First you need to see if you have webstart already installed on your computer. If you have java on your computer then usually webstart comes with java so you should have it. So if you have java you first need to find out where it is installed. In linux you type "which java" at the command line. For me this comes back with

/usr/lib/java/bin/java

You then need to make sure you are using java 1.5, phenote requires 1.4. Do a "java-version" at the command line. If you have anything less than 1.5, you need to install java 1.5, or if you have 1.5 installed somewhere (but its not the default) you need to find it and grab its javaws. If you try to webstart phenote with a java less than 1.5 nothing will happen and it won't even indicate that its the wrong java, you just have to know.

So what I found is in java 1.5 javaws is in both the bin and jre directory. So cd to /usr/lib/java and do a "ls jre" and "ls bin" (on windows "dir jre" & "dir bin") and look for a file called "javaws", which is the webstart application. The full path plus javaws is what you will need below. So for me its "/usr/lib/java/jre/javaws"

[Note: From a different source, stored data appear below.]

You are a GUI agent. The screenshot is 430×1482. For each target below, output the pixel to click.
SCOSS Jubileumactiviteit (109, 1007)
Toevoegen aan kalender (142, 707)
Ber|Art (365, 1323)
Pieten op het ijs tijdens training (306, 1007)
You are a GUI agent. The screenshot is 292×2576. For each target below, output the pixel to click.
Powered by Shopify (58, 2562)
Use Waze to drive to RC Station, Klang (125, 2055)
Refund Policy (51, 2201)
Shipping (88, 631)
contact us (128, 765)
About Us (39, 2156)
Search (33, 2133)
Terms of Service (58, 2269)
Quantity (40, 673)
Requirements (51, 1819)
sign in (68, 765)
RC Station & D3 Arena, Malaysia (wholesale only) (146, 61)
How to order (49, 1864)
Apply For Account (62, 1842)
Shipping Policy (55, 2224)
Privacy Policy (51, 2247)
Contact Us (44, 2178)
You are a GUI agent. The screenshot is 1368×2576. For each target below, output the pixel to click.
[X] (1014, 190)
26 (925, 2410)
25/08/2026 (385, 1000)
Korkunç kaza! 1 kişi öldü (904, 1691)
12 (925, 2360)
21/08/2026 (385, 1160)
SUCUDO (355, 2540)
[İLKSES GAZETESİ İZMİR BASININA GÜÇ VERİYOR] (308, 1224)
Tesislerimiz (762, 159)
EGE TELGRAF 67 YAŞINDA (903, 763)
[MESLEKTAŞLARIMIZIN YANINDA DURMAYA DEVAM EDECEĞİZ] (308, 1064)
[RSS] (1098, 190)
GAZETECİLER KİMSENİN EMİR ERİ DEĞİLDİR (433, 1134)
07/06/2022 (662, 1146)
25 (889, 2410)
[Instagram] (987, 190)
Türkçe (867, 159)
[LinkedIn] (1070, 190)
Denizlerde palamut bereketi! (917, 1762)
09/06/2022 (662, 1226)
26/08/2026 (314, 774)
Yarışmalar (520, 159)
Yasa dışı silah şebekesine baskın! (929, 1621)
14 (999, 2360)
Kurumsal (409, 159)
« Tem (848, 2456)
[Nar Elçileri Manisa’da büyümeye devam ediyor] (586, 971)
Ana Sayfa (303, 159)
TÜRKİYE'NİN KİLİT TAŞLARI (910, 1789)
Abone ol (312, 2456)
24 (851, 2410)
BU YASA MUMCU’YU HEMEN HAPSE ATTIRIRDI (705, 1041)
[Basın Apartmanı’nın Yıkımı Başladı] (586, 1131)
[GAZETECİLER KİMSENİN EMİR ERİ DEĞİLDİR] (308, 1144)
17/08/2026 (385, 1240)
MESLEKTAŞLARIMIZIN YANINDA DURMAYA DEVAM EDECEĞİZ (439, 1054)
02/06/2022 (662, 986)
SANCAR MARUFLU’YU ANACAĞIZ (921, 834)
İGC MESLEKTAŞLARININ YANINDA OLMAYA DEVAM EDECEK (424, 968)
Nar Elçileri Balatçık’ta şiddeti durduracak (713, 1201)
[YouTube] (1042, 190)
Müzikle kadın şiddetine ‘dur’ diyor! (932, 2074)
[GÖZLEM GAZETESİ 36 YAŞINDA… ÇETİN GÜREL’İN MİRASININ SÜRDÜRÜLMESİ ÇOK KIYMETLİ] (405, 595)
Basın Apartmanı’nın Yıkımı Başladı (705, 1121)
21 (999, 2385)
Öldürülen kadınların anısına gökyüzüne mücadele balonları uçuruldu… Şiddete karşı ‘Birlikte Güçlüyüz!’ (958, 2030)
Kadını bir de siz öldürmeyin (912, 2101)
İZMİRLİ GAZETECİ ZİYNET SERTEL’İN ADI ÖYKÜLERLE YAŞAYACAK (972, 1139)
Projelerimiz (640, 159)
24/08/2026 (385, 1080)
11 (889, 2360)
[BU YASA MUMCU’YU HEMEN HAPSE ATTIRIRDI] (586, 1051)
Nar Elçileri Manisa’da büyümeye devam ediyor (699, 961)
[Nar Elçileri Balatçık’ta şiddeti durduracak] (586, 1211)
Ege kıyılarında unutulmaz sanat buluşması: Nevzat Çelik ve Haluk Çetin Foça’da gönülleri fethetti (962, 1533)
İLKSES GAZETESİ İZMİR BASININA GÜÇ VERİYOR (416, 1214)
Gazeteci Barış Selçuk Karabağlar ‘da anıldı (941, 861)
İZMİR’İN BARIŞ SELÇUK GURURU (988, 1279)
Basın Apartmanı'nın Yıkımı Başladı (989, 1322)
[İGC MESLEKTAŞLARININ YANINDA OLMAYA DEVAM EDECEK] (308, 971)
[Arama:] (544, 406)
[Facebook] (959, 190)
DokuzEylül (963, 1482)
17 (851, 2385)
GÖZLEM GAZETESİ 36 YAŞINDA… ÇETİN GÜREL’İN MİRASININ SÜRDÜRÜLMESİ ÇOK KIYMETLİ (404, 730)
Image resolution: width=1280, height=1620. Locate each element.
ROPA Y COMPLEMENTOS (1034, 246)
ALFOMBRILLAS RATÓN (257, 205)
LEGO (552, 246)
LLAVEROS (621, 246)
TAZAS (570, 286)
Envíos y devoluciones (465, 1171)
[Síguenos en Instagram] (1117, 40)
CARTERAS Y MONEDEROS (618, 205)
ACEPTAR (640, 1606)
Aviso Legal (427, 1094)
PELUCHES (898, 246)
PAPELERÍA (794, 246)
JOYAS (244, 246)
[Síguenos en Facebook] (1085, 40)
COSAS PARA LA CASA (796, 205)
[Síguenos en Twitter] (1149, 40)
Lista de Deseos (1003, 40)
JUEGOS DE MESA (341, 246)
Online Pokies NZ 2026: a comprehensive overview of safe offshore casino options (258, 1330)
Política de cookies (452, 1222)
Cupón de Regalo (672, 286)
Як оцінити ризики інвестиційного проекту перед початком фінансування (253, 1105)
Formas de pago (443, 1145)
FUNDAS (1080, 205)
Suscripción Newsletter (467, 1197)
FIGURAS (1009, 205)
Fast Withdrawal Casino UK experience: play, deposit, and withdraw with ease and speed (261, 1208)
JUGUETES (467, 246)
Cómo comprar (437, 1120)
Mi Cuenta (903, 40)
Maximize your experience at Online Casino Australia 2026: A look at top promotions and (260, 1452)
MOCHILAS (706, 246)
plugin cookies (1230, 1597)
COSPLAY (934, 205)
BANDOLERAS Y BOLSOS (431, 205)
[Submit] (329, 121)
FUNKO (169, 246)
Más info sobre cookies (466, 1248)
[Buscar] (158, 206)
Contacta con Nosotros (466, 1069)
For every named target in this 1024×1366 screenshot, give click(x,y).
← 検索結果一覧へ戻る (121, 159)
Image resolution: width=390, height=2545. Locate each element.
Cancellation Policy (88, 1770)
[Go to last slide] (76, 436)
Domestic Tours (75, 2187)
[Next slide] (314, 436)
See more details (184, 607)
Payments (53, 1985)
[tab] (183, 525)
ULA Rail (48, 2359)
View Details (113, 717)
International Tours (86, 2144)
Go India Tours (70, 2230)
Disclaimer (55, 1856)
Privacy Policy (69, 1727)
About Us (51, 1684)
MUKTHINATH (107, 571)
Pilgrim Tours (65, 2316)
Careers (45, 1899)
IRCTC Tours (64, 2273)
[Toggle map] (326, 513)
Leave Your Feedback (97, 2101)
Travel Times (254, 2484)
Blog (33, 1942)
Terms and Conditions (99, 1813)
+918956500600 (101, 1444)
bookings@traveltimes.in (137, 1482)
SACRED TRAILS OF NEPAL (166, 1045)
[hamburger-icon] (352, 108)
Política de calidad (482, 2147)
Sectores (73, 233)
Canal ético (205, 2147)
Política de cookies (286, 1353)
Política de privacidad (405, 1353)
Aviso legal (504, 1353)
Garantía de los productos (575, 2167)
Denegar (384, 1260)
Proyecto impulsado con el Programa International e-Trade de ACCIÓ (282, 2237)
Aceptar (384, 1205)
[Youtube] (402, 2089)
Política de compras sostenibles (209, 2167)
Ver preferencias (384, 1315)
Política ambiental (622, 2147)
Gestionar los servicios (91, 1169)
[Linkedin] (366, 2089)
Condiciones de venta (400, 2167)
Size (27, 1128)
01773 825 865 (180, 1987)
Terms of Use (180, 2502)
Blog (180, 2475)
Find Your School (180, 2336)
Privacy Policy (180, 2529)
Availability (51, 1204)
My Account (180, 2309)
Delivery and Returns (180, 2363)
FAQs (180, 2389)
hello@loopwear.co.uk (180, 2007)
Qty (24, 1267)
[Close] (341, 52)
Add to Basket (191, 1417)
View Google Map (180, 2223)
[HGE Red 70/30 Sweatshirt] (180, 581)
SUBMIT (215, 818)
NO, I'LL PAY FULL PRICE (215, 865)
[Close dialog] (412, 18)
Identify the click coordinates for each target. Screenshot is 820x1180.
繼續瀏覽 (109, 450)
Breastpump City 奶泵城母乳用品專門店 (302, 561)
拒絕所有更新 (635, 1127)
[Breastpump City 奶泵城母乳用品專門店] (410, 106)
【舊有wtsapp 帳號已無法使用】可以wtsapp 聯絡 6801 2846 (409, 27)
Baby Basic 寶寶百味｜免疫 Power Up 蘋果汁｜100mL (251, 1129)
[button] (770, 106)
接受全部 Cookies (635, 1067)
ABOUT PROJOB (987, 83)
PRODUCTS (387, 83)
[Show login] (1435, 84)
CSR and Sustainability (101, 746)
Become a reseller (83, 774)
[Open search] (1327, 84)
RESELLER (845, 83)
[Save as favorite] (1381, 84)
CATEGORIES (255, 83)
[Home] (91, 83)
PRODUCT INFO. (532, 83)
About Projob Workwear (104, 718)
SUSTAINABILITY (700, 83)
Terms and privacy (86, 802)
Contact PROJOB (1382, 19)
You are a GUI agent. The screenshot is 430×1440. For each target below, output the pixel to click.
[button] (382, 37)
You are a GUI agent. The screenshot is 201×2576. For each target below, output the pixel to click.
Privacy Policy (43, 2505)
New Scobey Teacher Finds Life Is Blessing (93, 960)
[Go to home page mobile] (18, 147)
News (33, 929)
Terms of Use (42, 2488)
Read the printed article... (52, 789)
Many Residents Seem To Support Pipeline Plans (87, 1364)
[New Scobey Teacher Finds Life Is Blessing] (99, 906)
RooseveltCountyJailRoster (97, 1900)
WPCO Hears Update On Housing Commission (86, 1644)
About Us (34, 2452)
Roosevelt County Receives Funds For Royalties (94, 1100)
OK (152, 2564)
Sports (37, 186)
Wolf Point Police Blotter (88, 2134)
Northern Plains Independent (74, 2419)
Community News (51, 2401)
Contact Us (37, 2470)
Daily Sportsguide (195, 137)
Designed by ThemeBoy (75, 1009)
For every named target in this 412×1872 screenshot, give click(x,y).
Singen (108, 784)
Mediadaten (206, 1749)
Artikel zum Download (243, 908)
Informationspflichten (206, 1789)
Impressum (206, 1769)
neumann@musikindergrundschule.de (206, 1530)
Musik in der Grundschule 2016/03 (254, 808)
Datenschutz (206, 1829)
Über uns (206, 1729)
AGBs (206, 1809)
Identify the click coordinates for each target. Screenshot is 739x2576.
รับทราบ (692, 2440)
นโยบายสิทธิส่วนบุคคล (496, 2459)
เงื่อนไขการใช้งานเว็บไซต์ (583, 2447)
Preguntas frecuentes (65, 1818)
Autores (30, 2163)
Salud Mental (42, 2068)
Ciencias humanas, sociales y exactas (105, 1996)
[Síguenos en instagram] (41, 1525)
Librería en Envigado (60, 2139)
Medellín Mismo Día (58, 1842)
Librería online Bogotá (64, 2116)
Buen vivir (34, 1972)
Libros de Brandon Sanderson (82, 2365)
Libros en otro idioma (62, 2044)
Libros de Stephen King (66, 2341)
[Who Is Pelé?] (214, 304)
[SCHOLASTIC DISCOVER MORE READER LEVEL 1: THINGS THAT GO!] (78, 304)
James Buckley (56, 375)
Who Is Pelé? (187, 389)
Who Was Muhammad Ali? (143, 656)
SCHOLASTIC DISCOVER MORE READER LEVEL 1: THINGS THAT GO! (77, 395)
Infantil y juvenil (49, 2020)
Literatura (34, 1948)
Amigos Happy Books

If webstart is not on your computer (or network) you can download it from(make sure its from java 1.5):

http://java.sun.com/products/javawebstart/download.jsp


Now that we've found the webstart application we are ready to associate it with a mime type in the browser. Here is how it is done in Mozilla on linux, I hope other browsers are somewhat similar.

Hit the "Edit" menu, and its "Preferences" sub menu to get the Preferences dialog.  Expand the "Navigator" category, and under that click on "Helper Application", which is where mime types get associated with applications. Click the "New Type" button, which brings up a New Type dialog box. In the "MIME Type" field enter "application/x-java-jnlp-file".  Under "Description" you can just put "Java Webstart". Under "Extension" put "jnlp". Click on "Open it with:" and in the associated field either entor or browse for the location of webstart on your computer. This is what you were digging for above. For my computer I enter "/usr/lib/java/jre/javaws", the location of my webstart app. then deselect "Always ask me before handling files of this type", as who wants to keep being asked, and hit "OK" and hit "OK" as well in the Helper Applications dialog.

You now need to restart your browser for it to pick up the new mime type association for webstart and hopefully the above link should now work.

One thing thats also handy if there are problems bringing up webstart is to bring up the browsers java console (this may not be supported by all browsers). This should give some feedback on things happening behind the scenes of the webstart application, so its good for trouble shooting. In mozilla this can be brought up with menu
Tools->Web Development->Java Console.